Apesar de o projeto do adicional de qualificação registrar na exposição de motivos que se trata de uma "valorização da qualificação dos servidores" que contribuem para os premiados serviços do Judiciário sergipano, no doutorado e no mestrado dos trabalhadores, a gestão do tribunal concede um aumento de 12 reais. Pós-graduação 15 reais. E nos cursos de treinamentos aumenta reles 6 reais. Os servidores categoria, envergonhados com a proposta, decidiram em assembleia do Sindijus recusarem a proposta da gestão, por entenderem que os valores insignificantes servem apenas para maquiar a desvalorização da categoria, enquanto vantagens polêmicas continuam sendo criadas para juízes.

“Os servidores não têm nenhuma condição de concordar com atitudes como essa adotada pela gestão do Tribunal. Ao mesmo tempo que apresenta um projeto que ‘valoriza' a capacitação dos servidores em 6 e 15 reais, envia outro projeto que cria mais uma gratificação em favor dos juízes que pode chegar a 11 mil. Inclusive, foi pautados no combate a práticas desse tipo, que os servidores do Tribunal também definiram posicionamento contrário à conversão de licenças-prêmios em pecúnia, mais uma indenização criada para atender, principalmente, aos interesses da magistratura, que vai custar caro aos servidores e à população que irão pagar a conta,” explica o coordenador do Sindijus, Alexandre Rollemberg.

 

Indenização de licenças

Já o PLC 8/2019, com o qual se pretende converter em pecúnia licenças-prêmios de parte dos servidores e juízes do TJSE, gera um impacto financeiro de aproximadamente R$ 18 milhões neste ano. O valor da indenização corresponde à remuneração no respectivo mês. Se pago desta forma, alguns magistrados poderão receber indenização de até R$ 35 mil, por cada mês de licença, uma vez que este é o valor máximo dos subsídios no TJSE.

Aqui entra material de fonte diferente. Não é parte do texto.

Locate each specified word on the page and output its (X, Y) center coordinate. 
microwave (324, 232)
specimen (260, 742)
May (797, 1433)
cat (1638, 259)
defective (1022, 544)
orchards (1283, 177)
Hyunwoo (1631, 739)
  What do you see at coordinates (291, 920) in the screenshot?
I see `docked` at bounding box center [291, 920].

A licença-prêmio consiste em afastamento remunerado por tempo de serviço e está prevista nas normas que regem diversas carreiras de servidores, estaduais ou federais, mas não existe previsão na lei que rege a carreira dos juízes em todo o país, a Lei Complementar Federal n° 35/1979, a conhecida Lei Orgânica da Magistratura (LOMAN).

Portanto, o sindicato dos servidores, Sindijus, sustenta que a indenização não poderia ser paga a juízes. Posicionamento corroborado por um parecer jurídico emitido pelo escritório Advocacia Operária, que tem no seu quadro de associados advogados referenciados, como Lucas Rios, Henri Clay e César Brito. O parecer argumenta que, como a lei que rege a carreira dos juízes é de âmbito nacional, para que o recebimento da licença-prêmio fosse legal, seria necessário mudar a própria LOMAN, não bastando apenas uma lei estadual.

A direção do Sindijus continua dialogando com a gestão do Tribunal, com deputados da Alese e com a imprensa, esclarecendo os posicionamentos dos trabalhadores a respeito dos projetos em andamento. “Os servidores do TJ, historicamente, têm adotado posicionamentos contrários aos penduricalhos criados para a magistratura. As gratificações e indenizações quebram a unicidade do subsídio dos juízes, que proíbe o acréscimo de qualquer vantagem, e são as principais causas das remunerações de muitos magistrados extrapolarem o teto constitucional. Fatos amplamente questionados pelo Sindijus e alvos também de discussão na sociedade e na imprensa nacional nos últimos anos”, afirma Rollemberg, dirigente do Sindijus.